Gestern habe ich dann auch mal 1-2 Spiele ausprobiert ein älteres (Diablo 2) was dann auf der internen HD Grafik lief und dann noch ein neueres.
Bei anspruchsvolleren Sachen schaltet sich die 520m hinzu was in leisen Lüftergeräuschen resultiert, ansonsten ist er fast unhörbar.
Man kann ihn perfekt konfigurieren je nach Bedarf.
Schaut man ein Film so schaltet er direkt in einen Moviemode sodass die Farben kontrastreicher sind.

Bei anspruchsvollen Aufgaben (Microsoft Visual Studio) läuft er ohne Probleme und der HD-Film lief nebenbei auch noch.
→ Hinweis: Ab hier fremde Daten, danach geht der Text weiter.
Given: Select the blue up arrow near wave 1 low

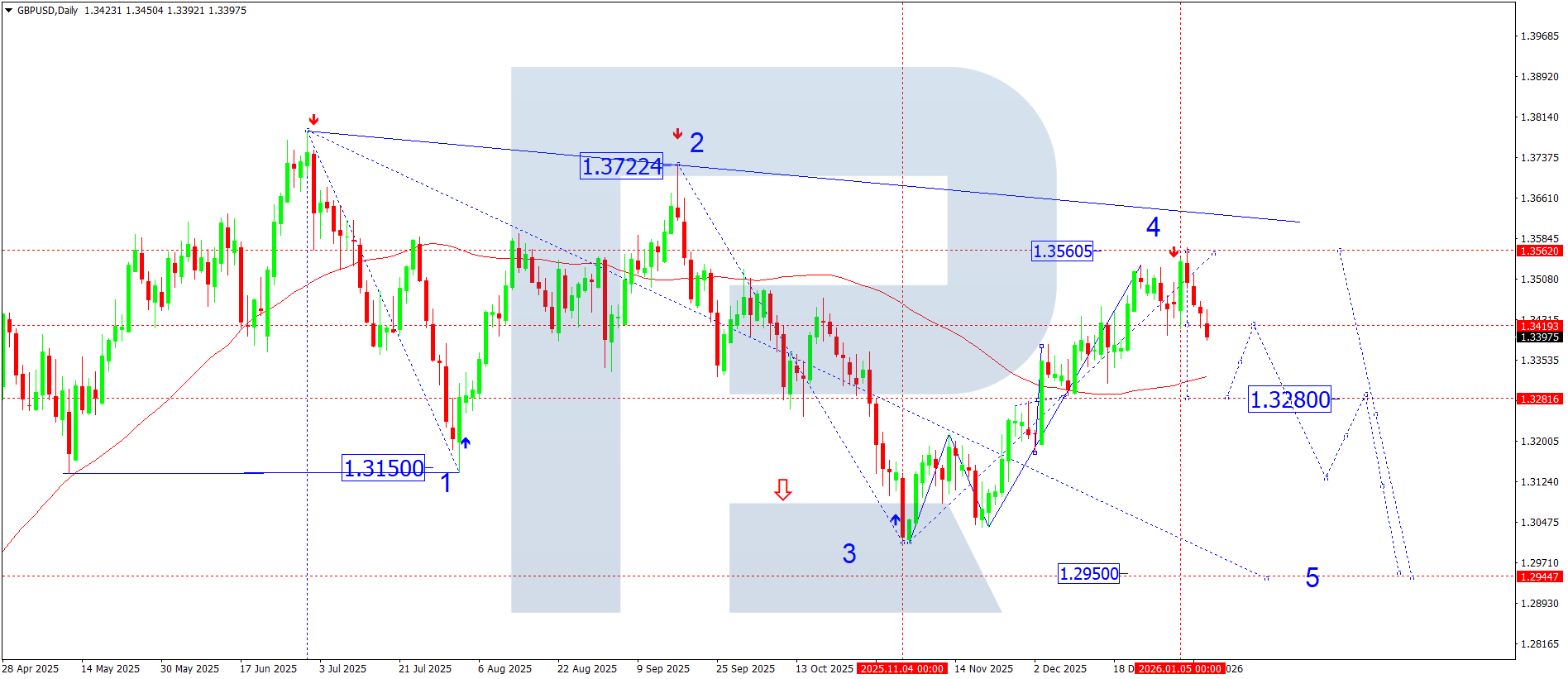Looking at the screenshot, I should pos(466,443).
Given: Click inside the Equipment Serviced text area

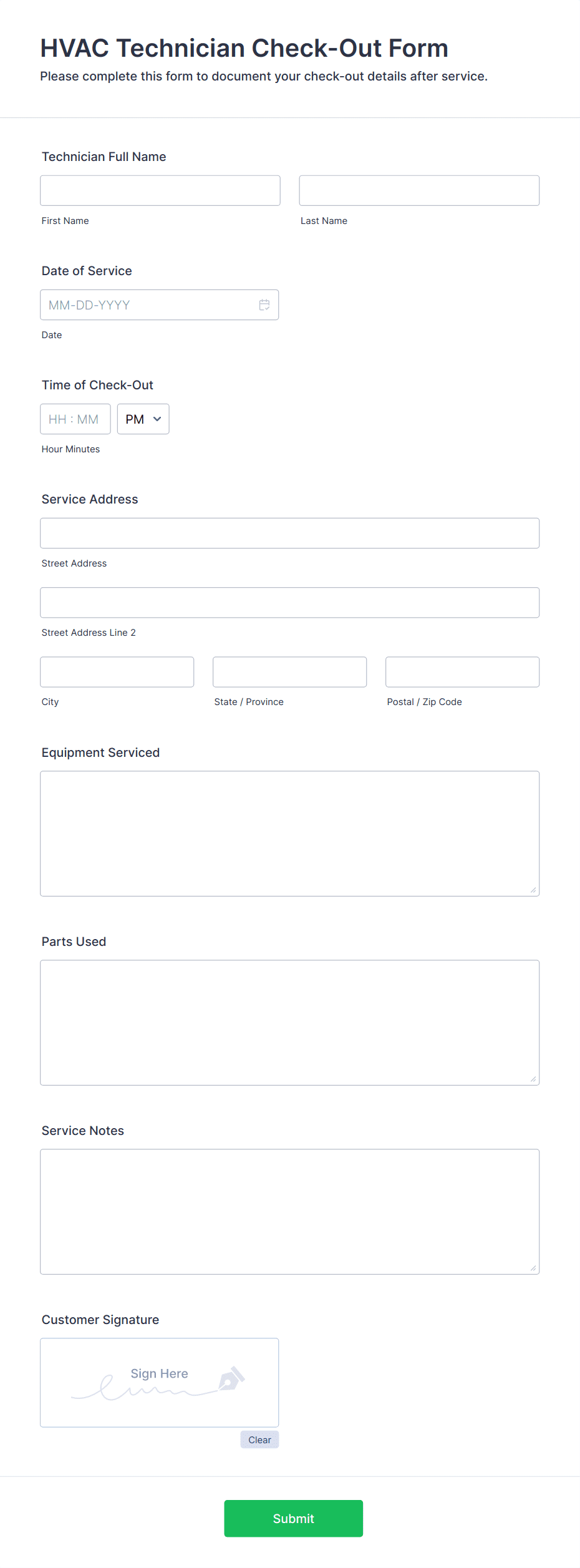Looking at the screenshot, I should tap(289, 834).
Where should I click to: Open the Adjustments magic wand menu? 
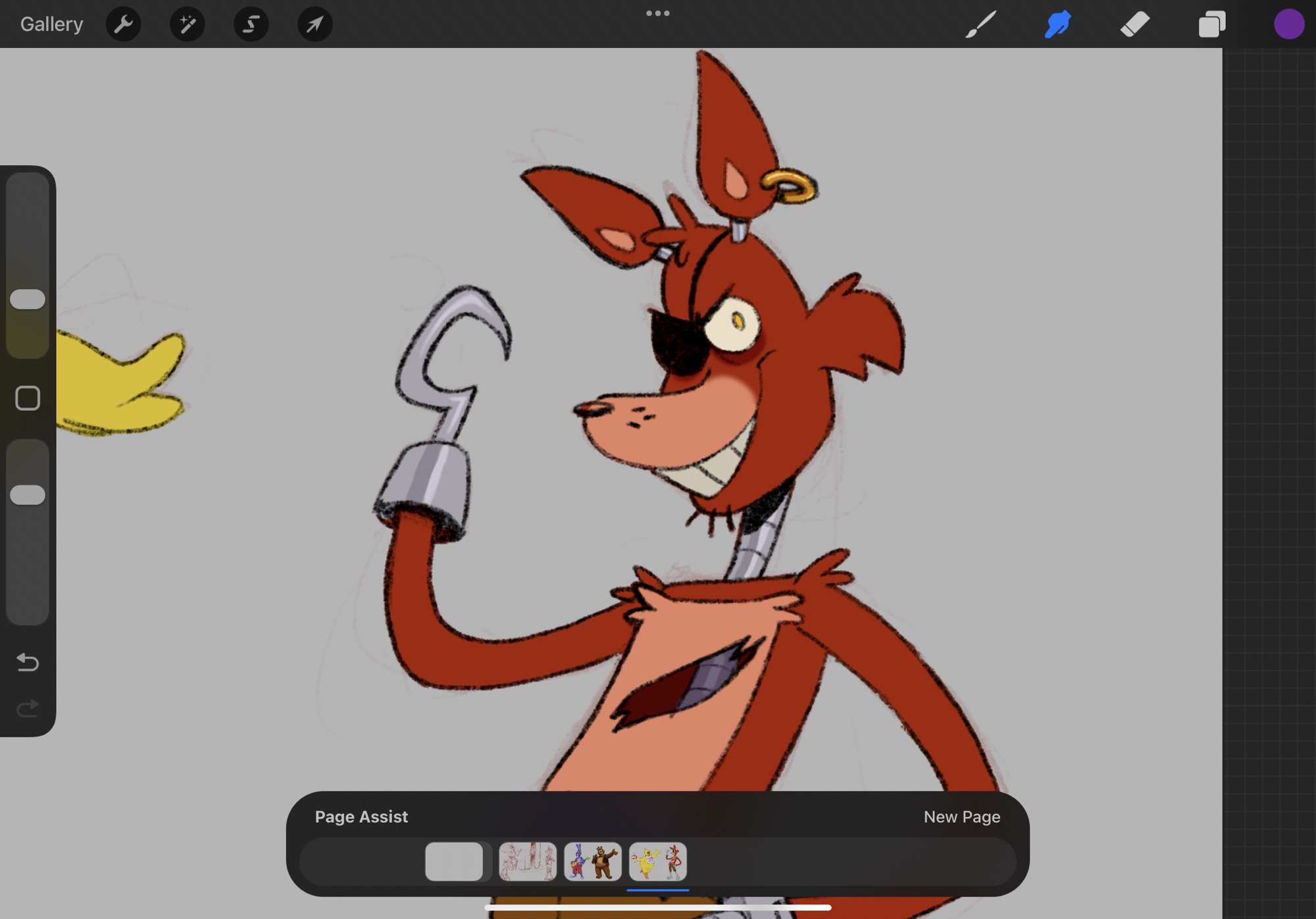tap(187, 24)
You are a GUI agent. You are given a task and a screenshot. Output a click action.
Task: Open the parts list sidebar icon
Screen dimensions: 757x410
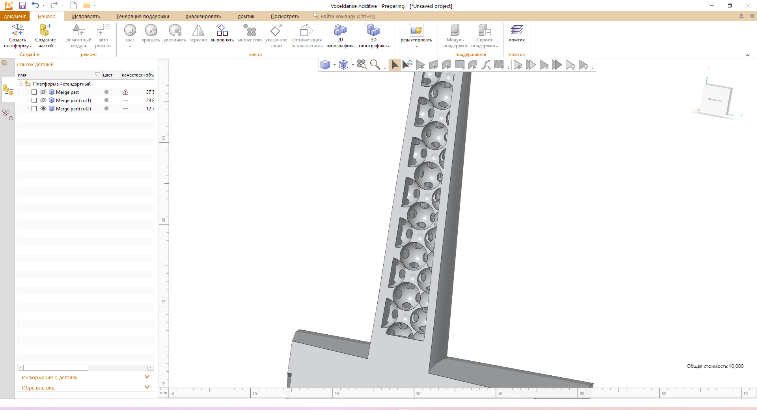8,90
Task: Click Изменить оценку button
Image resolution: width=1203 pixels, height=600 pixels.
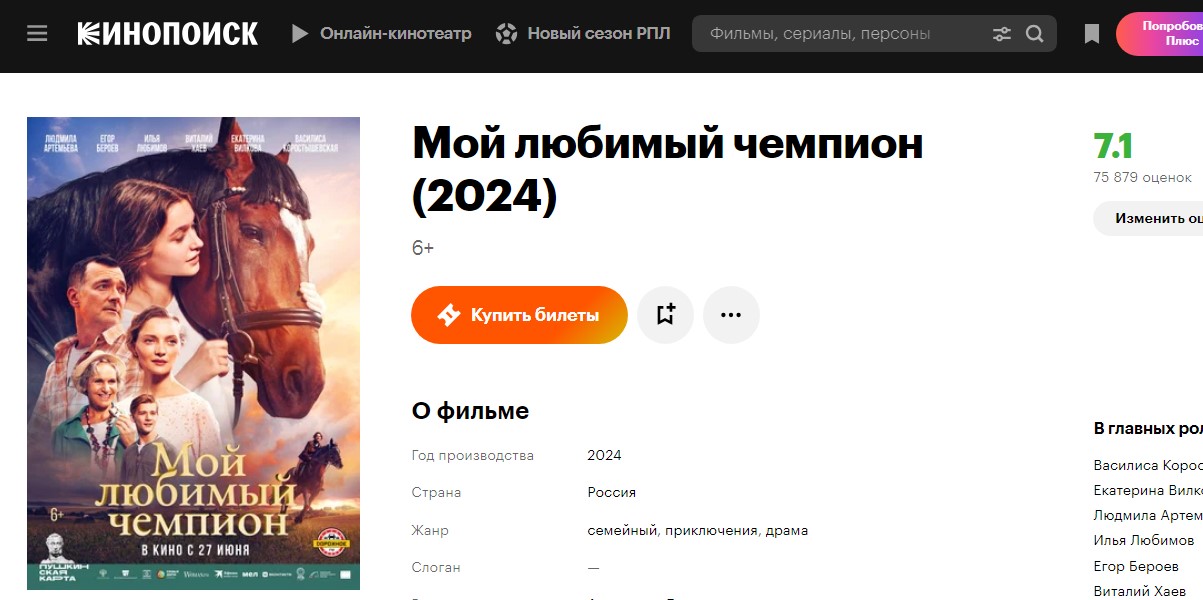Action: (x=1148, y=218)
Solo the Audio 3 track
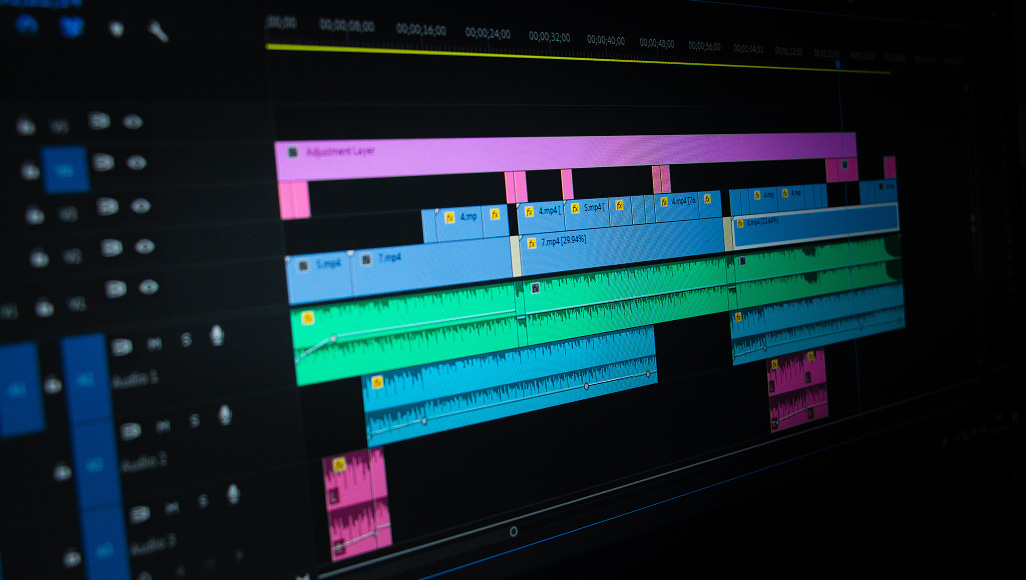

Übrigens Klare Kaufempfehlung!


----------



## xqz (23. September 2011)

Also ich schreibe hier auch gerade auf meinem neuen Samsung 300v3a S02. Was kann ich berichten?

Was ist meine Review wert? Schwer zu sagen, weil ich mich nur in der Handysparte so richtig gut auskenne.

Äuserlich macht er einen sehr feinen Eindruck, die tastatur und das äußere sind komplett matt. Fingerabdrücke sind nicht sichtbar. Die tastatur bietet kaum extras, nur das standard zeug eben. Also bisher habe ich zb. keine taste zum deaktivieren des Touchpads entdeckt. Schreiben lässt es sich dafür sehr gut, platz ist da, die tasten liegen gut, Chiclet ist zwar ungewohnt, aber es ist echt gut. Sehr ruhiger tastenanschlag. Die Verarbeitung des gesamten Geräts ist sehr gut, nichts rattert, nichts sieht problemhaft aus. Fühlt sich sehr wertig an.

Ok, das Touchpad ist groß und gut zu bedienen, eher im 16:9 format. Gesten funktionieren einwandfrei. Die Stereo Lautsprecher sind klar und haben Qualität, man kann also gerne mal ein Video anschauen. Die Höhen sind natürlich flach, die Tiefen fehlen so ziemlich, dafür ist der Klang klar und relativ sauber aufgeteilt.

Das Display lässt mich etwas fragend zurück. Ist es normal, dass Laptop Displays so anfällig von Winkeln oben und unten sind? Also ich würde sagen, es hat die Empfindlichkeit meines Samsung 226bw. Also wenn man das Display ganz nach hinten drückt, und sich dann davor setzt, ist das Bild klar,aber auch nur dann. Ich bin mein Samsung GS2 gewohnt, welches endkrasse Blickwinkel besitzt und daher wohl nur etwas verwirrt.

Sonst ist das Display hell, matt (sehr gut) und sonst doch recht gut zu bewerten. (Wie gesagt.. vergleiche fehlen.. was ist denn "standard" bei laptops..?)

Man kann die Lüfter auch komplett abstellen, sonst ist Lautstärke mit der eines silent pcs vergleichbar. 3D modus noch nicht getestet.

Ich kann es jedem empfehlen, der ein wirklich schickes Notebook will, dass alle aufgaben meistert, die es soll und technisch voll ausgereift mit neuer hardware daherkommt.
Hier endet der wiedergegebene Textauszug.